Let $P(X;x_0)$ just be the usual pathspace based at $x_0$. That is, $$P(X;x_0)=P(X;x_0,X)=\{ \gamma\in X^I\mid \gamma(0)=x_0\}.$$

Are you aware of the special case of your result for when $A=\{x_0\}$? In this case, $P(X;x_0,A)=\Omega(X;x_0)$, the based loop space of $X$ based at $x_0$.

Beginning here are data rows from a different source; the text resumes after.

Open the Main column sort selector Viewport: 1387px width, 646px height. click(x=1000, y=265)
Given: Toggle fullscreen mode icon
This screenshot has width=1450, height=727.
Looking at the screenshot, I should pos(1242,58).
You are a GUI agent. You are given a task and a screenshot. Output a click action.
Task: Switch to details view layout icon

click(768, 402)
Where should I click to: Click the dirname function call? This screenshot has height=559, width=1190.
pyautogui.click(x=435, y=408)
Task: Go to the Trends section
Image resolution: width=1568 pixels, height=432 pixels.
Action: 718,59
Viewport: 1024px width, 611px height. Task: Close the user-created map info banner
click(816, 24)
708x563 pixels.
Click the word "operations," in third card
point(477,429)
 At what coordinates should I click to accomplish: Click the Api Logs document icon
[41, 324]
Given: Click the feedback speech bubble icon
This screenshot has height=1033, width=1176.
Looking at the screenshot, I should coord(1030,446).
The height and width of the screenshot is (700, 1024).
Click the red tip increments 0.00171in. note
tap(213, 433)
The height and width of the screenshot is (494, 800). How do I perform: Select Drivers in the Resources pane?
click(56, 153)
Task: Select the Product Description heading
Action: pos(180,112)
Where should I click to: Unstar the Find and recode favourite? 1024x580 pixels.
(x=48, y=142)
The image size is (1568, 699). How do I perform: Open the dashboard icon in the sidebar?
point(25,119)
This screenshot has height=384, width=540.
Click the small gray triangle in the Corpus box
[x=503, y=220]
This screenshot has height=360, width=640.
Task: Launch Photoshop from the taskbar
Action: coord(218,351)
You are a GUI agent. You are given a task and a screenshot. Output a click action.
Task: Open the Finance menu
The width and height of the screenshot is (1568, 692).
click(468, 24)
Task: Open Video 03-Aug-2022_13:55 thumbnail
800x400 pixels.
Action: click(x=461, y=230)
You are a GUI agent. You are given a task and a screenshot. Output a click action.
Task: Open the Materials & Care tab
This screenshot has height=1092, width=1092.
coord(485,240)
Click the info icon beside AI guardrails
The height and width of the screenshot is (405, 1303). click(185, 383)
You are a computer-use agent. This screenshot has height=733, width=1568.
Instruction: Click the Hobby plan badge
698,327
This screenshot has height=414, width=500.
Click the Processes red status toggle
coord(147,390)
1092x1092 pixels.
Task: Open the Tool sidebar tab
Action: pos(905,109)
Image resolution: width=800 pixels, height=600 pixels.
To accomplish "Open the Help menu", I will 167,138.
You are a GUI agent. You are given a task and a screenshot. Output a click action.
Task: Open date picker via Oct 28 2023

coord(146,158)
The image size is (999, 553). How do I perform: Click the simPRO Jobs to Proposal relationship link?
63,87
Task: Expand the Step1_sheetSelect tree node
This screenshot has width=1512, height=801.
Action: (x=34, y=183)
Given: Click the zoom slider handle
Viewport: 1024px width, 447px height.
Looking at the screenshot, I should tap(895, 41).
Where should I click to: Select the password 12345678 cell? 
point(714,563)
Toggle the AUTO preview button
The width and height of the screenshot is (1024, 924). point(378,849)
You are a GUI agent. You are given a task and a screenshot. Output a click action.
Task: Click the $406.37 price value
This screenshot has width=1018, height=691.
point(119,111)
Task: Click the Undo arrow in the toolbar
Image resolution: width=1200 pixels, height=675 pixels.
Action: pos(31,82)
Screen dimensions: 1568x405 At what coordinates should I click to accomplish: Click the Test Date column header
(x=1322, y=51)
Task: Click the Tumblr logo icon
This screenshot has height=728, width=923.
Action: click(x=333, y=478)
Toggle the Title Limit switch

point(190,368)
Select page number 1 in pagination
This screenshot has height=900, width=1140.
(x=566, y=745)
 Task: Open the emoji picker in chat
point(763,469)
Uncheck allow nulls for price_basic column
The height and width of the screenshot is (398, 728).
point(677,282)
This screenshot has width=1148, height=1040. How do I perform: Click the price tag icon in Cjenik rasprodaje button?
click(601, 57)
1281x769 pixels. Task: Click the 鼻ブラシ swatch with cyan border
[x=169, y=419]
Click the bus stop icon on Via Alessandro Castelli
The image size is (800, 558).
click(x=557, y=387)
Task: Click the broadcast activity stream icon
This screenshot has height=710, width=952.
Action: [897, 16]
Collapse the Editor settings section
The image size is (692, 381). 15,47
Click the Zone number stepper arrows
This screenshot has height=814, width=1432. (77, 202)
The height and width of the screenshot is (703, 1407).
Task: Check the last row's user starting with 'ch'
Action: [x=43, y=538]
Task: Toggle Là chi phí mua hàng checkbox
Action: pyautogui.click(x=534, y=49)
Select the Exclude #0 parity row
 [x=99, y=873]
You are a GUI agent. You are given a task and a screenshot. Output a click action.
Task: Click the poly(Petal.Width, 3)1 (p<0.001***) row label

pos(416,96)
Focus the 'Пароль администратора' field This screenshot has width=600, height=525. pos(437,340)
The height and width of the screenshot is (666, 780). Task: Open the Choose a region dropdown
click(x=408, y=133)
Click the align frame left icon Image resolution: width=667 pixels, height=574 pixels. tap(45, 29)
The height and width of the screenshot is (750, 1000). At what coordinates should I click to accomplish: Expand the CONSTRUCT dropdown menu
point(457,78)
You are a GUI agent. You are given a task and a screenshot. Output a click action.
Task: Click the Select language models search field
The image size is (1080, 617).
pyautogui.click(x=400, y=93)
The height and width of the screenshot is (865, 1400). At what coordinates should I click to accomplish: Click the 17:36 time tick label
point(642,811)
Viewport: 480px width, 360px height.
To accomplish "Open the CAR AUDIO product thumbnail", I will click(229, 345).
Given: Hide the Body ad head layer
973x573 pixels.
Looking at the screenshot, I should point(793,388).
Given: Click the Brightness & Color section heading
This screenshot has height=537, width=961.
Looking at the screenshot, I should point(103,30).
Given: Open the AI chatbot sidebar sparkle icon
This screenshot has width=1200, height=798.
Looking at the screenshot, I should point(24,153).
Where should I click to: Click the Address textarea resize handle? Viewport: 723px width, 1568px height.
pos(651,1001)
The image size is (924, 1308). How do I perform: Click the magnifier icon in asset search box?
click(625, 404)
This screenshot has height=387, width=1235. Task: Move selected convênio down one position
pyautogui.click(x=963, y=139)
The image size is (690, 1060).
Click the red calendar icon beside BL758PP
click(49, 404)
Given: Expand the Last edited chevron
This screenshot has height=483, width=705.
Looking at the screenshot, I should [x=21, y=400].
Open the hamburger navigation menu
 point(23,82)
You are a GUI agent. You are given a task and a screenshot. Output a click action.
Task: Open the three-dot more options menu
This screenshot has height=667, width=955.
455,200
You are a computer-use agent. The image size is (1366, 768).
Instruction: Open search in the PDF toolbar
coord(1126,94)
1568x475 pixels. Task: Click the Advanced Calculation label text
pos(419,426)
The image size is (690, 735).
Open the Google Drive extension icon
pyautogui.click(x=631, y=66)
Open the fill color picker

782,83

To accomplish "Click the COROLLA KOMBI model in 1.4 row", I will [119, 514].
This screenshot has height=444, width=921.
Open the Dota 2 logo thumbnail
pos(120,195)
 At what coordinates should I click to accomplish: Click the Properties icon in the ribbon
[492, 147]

The standard proof in this case is to construct a fibration $\pi \colon P(X;x_0,\{x_0\})\rightarrow X$ with fiber $\Omega(X;x_0)$ in the obvious way by mapping a path $\gamma\colon I\rightarrow X$ to its end point $\gamma(1)$. Then, consider the long exact sequence in homotopy of this fibration $$\pi_{n+1}(P(X;x_0),c_{x_0}) \stackrel{\pi_*}{\rightarrow} \pi_{n+1}(X,x_0) \rightarrow \pi_n(\Omega(X;x_0),c_{x_0}) \stackrel{\pi_*}{\rightarrow} \pi_n(P(X;x_0),c_{x_0})$$ where $c_{x_0}\colon I\rightarrow X$ is the constant path at $x_0$. You then need to prove a small lemma that $P(X;x_0,\{x_0\})$ is a contractible space and you're done.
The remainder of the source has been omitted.